The CIA, FBI and Wikipedia

The CIA, FBI and Wikipedia
Interesting revelations from Reuters that CIA and FBI computers edited entries in the online encyclopedia Wikipedia on such hot topics as the Iraq war and the Guantanamo prison.

The changes were picked up using the program WikiScanner and they might be in breach of Wikipedia's guidelines that seek to make the online encyclopaedia a completely neutral and reliable source.

Mind you, the guidelines make clear that merely having a conflict of interest doesn't stop you from making or changing an entry and that you just need to be mindful of your position. Yeah right! The CIA was really mindful when it changed the casualty figures for the Iraq war, as was the FBI when it removed the aerial and satellite images of Guantanamo Bay, Cuba.

The BloggingStocks blog suggests it's probably no big deal when vested interests.

That may be, but the problem seems to be much more complicated than that. The temptation to rewrite history is all too much for multinational companies and political parties, reports The Independent on Sunday.

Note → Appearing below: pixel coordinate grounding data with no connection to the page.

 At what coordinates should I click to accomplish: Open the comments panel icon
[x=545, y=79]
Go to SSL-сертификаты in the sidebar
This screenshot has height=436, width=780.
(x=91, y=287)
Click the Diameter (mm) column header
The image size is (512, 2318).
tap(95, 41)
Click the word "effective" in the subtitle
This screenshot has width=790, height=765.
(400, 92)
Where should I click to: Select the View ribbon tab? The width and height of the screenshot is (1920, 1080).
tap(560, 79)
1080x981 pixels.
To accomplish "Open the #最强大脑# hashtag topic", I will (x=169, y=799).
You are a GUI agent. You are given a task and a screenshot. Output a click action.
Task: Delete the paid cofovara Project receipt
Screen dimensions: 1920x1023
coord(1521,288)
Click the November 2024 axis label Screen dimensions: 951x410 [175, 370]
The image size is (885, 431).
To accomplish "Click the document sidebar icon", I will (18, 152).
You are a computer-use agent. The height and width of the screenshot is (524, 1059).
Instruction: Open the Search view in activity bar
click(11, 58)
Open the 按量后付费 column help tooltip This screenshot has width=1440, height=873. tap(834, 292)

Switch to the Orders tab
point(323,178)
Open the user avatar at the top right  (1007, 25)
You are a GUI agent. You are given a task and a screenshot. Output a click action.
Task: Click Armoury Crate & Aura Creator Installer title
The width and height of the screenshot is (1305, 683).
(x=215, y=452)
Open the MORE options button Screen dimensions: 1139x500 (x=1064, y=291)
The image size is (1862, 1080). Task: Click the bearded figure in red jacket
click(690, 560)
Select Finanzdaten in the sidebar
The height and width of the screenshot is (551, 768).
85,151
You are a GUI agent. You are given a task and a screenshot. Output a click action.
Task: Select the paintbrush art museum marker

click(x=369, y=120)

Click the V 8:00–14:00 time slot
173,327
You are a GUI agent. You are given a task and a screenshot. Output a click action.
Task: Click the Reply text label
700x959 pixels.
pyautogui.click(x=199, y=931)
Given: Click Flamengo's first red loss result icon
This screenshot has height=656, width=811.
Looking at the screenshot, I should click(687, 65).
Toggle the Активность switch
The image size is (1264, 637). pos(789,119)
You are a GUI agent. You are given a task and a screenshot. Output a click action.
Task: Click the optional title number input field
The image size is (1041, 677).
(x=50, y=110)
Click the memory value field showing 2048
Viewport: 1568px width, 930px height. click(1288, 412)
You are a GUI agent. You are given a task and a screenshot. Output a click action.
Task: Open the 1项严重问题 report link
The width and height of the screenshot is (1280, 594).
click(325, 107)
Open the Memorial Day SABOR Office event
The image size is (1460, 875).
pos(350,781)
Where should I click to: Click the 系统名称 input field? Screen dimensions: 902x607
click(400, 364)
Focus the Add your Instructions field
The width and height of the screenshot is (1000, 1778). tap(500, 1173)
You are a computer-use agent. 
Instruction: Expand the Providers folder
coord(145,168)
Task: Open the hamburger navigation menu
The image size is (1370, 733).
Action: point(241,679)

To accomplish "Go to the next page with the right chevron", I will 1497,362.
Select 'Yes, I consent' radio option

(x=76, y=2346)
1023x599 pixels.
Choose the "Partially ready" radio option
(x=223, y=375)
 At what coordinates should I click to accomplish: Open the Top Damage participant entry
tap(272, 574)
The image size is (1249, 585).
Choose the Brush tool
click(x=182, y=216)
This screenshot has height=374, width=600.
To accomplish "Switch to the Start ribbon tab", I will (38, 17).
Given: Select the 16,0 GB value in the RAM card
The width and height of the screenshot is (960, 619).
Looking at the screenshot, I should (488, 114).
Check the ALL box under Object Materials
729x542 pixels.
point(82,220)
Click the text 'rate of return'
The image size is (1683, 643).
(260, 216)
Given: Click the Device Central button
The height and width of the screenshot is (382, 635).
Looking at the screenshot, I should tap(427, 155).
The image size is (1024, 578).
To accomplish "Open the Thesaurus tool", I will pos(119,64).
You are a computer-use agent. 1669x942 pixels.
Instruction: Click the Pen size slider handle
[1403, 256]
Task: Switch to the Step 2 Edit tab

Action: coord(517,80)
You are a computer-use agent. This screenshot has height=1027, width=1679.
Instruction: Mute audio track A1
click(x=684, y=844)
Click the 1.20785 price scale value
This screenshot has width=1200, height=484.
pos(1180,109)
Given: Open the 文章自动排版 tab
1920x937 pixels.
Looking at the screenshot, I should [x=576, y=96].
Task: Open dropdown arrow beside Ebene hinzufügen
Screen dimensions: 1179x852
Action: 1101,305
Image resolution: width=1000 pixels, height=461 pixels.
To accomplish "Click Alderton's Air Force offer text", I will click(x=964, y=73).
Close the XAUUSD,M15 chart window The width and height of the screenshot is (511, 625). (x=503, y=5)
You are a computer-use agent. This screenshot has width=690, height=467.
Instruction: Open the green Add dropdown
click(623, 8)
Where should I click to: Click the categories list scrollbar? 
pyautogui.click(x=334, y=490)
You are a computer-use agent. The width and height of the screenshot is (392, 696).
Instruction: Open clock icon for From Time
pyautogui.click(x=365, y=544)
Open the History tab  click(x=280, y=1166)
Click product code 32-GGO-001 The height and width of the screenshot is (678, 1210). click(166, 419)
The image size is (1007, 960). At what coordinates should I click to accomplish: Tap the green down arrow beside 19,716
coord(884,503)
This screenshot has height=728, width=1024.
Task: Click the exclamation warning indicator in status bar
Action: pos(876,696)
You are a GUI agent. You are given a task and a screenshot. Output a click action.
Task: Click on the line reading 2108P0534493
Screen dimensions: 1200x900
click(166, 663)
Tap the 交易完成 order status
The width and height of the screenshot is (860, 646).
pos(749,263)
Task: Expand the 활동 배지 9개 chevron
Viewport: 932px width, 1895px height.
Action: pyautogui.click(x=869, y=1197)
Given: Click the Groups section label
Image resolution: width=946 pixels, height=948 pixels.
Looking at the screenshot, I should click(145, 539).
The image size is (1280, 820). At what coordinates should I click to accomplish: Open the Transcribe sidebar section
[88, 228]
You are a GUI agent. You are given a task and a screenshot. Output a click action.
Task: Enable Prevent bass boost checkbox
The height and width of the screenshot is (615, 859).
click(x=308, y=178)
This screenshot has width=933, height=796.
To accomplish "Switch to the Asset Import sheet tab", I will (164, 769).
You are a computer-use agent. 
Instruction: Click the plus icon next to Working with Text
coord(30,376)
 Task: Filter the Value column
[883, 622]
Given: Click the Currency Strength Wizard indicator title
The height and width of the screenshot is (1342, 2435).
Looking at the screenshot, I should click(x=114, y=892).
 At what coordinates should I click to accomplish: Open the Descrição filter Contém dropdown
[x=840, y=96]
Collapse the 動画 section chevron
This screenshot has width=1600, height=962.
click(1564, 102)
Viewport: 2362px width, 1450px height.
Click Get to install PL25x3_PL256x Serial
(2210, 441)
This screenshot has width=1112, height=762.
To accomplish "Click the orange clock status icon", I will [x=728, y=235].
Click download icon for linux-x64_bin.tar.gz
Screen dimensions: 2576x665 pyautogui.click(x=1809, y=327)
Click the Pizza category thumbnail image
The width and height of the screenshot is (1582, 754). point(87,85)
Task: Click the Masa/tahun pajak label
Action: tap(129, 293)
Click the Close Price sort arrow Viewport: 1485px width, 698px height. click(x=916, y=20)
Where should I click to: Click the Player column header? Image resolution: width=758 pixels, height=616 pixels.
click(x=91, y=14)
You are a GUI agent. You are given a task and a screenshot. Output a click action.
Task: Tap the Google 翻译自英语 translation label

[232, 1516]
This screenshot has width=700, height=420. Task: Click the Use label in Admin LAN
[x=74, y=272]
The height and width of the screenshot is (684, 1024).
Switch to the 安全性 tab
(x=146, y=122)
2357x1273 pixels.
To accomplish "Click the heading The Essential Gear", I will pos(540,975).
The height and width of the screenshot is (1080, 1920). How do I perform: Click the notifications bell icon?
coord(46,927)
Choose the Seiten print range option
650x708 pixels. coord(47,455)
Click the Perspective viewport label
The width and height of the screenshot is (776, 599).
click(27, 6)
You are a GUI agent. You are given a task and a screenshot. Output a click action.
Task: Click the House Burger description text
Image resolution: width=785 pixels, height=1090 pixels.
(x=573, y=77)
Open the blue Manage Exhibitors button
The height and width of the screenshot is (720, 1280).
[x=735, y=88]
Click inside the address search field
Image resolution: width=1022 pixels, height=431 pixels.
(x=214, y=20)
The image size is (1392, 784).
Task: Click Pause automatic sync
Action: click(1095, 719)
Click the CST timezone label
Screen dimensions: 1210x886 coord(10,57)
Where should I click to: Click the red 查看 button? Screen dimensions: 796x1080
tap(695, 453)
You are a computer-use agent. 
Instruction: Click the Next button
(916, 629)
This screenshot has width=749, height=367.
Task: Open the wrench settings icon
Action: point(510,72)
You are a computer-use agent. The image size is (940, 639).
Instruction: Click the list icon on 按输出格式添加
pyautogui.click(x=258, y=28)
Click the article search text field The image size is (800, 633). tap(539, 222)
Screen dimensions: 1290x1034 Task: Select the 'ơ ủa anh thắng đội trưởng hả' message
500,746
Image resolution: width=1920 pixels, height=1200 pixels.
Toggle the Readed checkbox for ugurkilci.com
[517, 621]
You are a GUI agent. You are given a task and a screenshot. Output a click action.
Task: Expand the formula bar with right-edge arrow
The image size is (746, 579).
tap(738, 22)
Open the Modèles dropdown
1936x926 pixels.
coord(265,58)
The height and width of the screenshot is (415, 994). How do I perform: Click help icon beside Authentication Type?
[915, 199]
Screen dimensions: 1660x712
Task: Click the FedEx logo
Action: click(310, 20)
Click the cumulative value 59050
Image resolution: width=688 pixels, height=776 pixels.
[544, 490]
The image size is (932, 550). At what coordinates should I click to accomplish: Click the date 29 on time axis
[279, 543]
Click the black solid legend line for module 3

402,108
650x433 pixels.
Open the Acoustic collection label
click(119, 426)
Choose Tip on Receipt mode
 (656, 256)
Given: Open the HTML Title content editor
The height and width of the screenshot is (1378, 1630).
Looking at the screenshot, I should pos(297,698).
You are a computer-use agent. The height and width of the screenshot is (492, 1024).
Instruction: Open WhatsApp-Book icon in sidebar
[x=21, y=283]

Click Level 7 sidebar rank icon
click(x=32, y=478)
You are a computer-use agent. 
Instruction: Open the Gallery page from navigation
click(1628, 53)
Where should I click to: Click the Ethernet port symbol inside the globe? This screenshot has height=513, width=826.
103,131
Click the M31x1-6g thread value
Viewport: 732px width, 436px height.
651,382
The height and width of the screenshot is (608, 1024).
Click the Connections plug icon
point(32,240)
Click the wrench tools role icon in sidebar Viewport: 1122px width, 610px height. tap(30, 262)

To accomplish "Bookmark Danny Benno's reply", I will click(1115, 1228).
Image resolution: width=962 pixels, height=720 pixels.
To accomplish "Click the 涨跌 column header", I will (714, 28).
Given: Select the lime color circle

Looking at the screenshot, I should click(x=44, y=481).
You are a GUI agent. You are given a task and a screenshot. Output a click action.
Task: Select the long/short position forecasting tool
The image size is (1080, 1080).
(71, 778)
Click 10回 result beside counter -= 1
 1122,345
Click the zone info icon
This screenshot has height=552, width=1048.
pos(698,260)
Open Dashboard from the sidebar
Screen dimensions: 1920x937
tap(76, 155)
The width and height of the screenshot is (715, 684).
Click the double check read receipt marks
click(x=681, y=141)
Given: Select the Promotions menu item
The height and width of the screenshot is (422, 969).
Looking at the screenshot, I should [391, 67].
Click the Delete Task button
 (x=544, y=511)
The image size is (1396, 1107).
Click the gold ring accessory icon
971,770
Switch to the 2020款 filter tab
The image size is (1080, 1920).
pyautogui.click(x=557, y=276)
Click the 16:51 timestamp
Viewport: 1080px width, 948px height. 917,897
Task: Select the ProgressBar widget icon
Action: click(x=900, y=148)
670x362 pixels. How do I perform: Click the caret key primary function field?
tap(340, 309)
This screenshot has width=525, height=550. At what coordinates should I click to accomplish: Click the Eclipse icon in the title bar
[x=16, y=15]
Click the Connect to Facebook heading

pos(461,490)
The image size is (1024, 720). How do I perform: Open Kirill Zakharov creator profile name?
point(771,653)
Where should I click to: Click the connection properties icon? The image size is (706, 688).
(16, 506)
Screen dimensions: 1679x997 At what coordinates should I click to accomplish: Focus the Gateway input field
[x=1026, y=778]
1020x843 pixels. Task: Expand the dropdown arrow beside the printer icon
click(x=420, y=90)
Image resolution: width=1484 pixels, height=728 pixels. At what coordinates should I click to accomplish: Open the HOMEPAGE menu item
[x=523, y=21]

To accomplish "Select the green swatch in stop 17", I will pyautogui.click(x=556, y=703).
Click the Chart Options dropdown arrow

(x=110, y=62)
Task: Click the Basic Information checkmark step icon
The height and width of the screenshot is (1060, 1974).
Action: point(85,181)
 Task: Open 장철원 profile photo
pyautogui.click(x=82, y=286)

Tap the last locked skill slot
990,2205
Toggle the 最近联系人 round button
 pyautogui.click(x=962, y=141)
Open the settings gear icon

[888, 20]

Examples include ExxonMobil changing details about the Exxon Valdez oil spill of 1989, with an allegation that the company "has not yet paid the $5 billion in spill damages it owes to the 32,000 Alaskan fishermen" being replaced with references to the funds the company has paid out, Dell removing a passage about how the company out-sourced its support divisions overseas and someone at Rupert Murdoch's News International removing suggestions that the News of the World's anti-paedophile was hypocritical when the paper published semi-nude photos of models as young as 16.